Phase down: COP28 charts a resolute course for the phase-out of all fossil fuels, with the “High Ambition Coalition,” a group of 15 countries, leading the charge. Challenges loom as China is reportedly ready to reject documents with phase-out language, while oil-exporting nations advocate for increased use of carbon capture technology to sustain “abated” fossil fuels.
Loss and Damage: The breakthrough Loss and Damage fund, conceived at COP27, has undergone a year of talks to address operational details. These discussions have proven unproductive, with divisions persisting between the Global North and South over funding responsibilities. However, an emergency meeting at the beginning of November broke new ground, providing decision-makers at COP28 with a blueprint for the funds operationalisation.
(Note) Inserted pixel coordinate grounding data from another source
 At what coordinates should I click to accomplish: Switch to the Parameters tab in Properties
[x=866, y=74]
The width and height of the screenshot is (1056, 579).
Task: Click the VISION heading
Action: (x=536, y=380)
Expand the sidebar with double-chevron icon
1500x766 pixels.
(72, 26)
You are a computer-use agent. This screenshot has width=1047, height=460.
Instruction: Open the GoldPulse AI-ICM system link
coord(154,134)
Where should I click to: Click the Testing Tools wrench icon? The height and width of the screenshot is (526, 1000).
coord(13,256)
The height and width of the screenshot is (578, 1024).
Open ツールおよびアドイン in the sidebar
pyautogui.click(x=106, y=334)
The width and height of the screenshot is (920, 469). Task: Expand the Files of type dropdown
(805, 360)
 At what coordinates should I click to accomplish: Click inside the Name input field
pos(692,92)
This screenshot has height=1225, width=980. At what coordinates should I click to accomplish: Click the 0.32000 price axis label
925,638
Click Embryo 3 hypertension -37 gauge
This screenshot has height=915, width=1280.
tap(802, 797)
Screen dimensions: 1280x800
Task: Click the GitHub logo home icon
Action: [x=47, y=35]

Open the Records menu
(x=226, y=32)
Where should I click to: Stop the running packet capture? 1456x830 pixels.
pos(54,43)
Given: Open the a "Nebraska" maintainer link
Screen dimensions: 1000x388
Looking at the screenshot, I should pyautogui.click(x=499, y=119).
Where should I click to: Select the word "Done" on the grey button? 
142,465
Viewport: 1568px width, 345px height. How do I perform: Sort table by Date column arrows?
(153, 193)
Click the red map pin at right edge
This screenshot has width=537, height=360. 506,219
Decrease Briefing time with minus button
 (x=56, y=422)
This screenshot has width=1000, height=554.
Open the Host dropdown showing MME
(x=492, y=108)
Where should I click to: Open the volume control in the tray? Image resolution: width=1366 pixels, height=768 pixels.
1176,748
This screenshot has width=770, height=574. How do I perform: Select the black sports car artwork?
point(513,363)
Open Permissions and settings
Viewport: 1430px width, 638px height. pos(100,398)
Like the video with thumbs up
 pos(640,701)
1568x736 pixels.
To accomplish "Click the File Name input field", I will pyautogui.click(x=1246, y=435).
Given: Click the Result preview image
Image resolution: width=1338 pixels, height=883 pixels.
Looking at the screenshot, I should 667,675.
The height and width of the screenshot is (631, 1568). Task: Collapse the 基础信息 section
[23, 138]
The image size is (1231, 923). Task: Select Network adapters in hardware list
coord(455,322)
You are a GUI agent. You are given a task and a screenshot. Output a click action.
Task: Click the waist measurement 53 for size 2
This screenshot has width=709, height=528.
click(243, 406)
Adaptation finance: Adaptive finance can be split into two spheres: public and private. Mobilising public finance has proven challenging with Oxfam claiming several countries inflate contributions by as much as 225%, eroding trust between countries. Even with inflated contributions, the $100 billion annual goal has been unmet since its inception in 2020. The private sector also faces challenges. Private finance stakeholders representing over $130tn established the GFANZ at COP26, promising to reach net zero by 2050. However, the group have failed to make an impact and key stakeholders have departed. Calls for reform intensify on global financial institutions including the IMF and World Bank.